‘Brink of nuclear war’: North Korea warning on military drills

Pyongyang state media is publishing a warning that the United States and South Korea are continuing joint military exercises.

North Korea has accused the United States and South Korea of ​​escalating tensions “to the brink of nuclear war” through their joint military exercises and promised to respond with “offensive action,” according to state media KCNA.

A commentary published by KCNA on Thursday criticized the ongoing exercises as “a trigger to bring the situation on the Korean peninsula to an explosion.”

Attributed to Choe Ju Hyon, an international security analyst, the article added: “The reckless military confrontation hysteria of the US and its minions against the DPRK is driving the situation in the Korean peninsula to irreversible catastrophe… on the brink of nuclear war. ”

DPRK is the abbreviation of the Democratic People’s Republic of Korea, the formal name for North Korea.

“Now the international community unanimously hopes that the dark clouds of nuclear war hanging over the Korean peninsula will be lifted as soon as possible,” it added.

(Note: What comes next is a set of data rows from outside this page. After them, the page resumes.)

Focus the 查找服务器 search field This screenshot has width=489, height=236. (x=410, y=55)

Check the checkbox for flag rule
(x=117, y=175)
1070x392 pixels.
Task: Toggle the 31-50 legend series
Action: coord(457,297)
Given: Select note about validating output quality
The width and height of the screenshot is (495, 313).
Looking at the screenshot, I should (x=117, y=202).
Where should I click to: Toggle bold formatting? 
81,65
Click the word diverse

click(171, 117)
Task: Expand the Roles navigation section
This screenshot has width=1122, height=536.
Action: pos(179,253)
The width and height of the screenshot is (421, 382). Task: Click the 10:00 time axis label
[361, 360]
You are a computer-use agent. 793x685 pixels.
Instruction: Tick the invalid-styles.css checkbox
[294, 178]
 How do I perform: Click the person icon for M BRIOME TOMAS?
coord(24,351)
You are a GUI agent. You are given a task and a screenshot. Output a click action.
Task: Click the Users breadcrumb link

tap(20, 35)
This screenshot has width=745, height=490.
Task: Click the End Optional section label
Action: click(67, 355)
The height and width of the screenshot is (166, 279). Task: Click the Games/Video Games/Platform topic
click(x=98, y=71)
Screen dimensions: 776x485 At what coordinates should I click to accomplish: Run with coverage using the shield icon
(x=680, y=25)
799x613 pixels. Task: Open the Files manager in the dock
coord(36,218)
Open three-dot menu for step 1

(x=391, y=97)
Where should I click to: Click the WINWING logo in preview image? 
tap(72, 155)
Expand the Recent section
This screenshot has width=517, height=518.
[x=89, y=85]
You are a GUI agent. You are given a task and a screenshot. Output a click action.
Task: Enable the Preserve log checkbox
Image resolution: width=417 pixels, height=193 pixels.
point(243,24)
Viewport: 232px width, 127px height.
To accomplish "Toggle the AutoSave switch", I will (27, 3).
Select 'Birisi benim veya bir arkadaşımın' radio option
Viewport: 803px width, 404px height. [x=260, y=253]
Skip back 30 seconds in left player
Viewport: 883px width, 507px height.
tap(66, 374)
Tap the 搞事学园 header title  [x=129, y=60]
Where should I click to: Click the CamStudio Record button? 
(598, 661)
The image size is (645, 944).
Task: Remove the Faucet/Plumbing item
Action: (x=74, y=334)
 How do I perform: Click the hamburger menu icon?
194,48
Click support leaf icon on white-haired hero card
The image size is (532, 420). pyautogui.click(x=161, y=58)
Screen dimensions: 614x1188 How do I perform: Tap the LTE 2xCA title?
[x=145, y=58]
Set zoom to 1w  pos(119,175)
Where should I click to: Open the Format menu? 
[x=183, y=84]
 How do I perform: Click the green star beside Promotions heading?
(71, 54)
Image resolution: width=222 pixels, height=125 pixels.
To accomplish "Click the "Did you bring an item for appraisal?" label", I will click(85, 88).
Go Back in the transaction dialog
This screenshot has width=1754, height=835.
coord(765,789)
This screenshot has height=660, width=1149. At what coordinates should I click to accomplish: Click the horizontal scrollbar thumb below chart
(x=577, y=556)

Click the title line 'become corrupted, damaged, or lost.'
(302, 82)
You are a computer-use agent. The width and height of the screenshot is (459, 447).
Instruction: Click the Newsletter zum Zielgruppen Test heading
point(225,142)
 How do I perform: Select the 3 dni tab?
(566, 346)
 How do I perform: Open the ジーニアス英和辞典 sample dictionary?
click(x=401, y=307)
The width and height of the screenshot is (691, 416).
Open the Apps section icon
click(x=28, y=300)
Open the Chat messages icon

US and South Korean forces have been conducting a series of annual spring exercises since March, including air and sea exercises with a US nuclear-powered aircraft carrier and B-1B and B-52 bombers, and their first large-scale amphibious landing drills in five years. On Wednesday, B52s were deployed for their first use on the peninsula in a month.

The comment highlighted the involvement of the aircraft carrier USS Nimitz as intended to foment the confrontation, and said Pyongyang will respond to the exercises by exercising its war deterrent through “offensive action”.

“The exercises have turned the Korean peninsula into a huge powder magazine that could be detonated at any moment,” it added.

North Korea views such exercises as rehearsals for an invasion.

Pyongyang conducted a record number of weapons tests last year and has ramped up its military activity in recent weeks. It has unveiled new, smaller warheads, fired its longest-range intercontinental ballistic missile — the Hwasong 17 — and tested an underwater nuclear-capable drone under development. It also fired cruise missiles from a submarine.

In a separate KCNA article, Han Tae Song, the permanent representative of North Korea’s diplomatic mission in Geneva, strongly condemned an annual resolution passed this week by the United Nations Human Rights Council on the country’s human rights record.

The resolution, which was adopted without a vote, extended the mandate of the Special Rapporteur on the human rights situation in North Korea for one year.

Han called the resolution an “unacceptable act of political provocation and hostility” and “fraud’s most politicized document”.

A groundbreaking 2014 UN report on North Korean human rights concluded that North Korean security chiefs — and possibly leader Kim Jong Un — should face trial for overseeing a state-controlled system of Nazi-like atrocities . The US sanctioned Kim in 2016 for human rights violations.